Perceived synchrony in a bimodal display: Optimal intermodal delay for coordinated auditory and haptic reproduction
Abstract
The purpose of this study was to determine the range of optimum intermodal delay values for coordinated auditory and haptic reproduction of brief impact events. Indirect psychophysical methods were used to find the intermodal delay that would be most likely to generate the response of perceived synchrony between acoustic and structural vibration components of those events. A recording of a representative impact sound was processed to create bimodal stimuli with varying amounts of intermodal delay between the bimodally reproduced components. The haptic component of the bimodal stimulus was whole-body vibration presented via a platform on which the observer was seated. Using four actuators moving together, users could be displaced linearly upwards or downwards, with a very quick response and with considerable force (the feedback-corrected linear system frequency response was flat to 50 Hz). The auditory component of the bimodal stimulus was presented in an immersive virtual acoustic environment via a multichannel reproduction of simulated indirect sound.
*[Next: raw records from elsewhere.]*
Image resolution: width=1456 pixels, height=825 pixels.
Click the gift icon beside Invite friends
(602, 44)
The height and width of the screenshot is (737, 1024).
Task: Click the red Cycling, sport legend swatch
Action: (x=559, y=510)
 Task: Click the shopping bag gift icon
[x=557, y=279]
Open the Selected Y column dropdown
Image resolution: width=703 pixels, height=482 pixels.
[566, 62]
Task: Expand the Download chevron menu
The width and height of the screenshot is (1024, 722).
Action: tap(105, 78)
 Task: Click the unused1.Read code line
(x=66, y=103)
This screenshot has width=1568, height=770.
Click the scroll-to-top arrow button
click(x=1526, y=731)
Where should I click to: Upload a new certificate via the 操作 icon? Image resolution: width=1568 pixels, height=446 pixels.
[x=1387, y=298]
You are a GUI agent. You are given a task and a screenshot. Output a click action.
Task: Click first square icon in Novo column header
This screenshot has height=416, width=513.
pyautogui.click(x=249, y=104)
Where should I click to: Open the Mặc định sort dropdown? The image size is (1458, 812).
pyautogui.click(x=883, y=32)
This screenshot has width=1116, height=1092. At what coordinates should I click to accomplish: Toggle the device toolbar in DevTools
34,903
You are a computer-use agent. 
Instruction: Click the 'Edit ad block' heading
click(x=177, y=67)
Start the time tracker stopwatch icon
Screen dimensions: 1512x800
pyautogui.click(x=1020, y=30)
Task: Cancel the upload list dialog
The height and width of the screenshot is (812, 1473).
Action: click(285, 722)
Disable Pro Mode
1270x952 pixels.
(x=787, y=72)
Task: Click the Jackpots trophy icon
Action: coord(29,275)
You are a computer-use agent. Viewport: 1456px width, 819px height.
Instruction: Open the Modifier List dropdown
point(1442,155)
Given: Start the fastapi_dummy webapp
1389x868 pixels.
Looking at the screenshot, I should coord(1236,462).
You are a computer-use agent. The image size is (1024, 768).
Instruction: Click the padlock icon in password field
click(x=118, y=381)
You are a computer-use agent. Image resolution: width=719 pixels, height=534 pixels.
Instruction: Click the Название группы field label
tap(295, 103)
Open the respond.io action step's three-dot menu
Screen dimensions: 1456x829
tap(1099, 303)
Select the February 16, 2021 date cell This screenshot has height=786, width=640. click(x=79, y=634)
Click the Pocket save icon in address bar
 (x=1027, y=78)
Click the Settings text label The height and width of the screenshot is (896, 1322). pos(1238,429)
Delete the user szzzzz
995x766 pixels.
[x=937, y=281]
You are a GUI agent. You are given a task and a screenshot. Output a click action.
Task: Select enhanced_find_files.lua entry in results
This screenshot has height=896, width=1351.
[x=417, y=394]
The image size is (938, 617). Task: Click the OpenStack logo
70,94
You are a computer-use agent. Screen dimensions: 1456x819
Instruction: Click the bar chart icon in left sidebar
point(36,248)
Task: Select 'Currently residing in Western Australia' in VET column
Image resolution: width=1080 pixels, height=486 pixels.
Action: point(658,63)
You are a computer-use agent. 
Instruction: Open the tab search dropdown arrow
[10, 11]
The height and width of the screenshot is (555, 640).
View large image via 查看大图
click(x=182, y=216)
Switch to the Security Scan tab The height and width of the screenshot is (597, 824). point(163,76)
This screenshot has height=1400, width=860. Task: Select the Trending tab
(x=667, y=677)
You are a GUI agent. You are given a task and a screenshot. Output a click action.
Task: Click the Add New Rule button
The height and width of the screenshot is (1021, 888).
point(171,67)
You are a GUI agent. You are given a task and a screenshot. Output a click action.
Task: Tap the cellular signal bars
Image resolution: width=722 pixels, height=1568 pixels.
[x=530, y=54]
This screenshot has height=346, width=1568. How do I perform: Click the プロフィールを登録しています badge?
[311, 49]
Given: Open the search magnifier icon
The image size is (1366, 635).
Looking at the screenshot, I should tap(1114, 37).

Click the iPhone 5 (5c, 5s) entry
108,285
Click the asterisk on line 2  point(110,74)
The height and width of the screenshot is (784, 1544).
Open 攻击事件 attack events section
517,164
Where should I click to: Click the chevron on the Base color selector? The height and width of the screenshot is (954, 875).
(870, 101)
The direct sound component matched to the haptic stimulus was reproduced via a frontally-located pair of loudspeakers that included a low-frequency driver capable of reproducing sound with a linear frequency response ranging from 25 to 300 Hz and a high-frequency driver extending well above 20kHz. The intermodal delay was adaptively varied using a two-alternative, forced-choice (2AFC) procedure to track the point of subjective simultaneity (PSS) based upon temporal order judgments with the following response options: 1) haptic sensation seemed to precede auditory sensation; and 2) haptic sensation seemed to follow auditory sensation. Then, in order to avoid sequential response biases in the tracking procedure, a constant stimulus method was used to determine directly the optimal range of intermodal delay values for producing observer responses of intermodal synchrony, with two response options: haptic sensation either seemed to precede or to follow auditory sensation.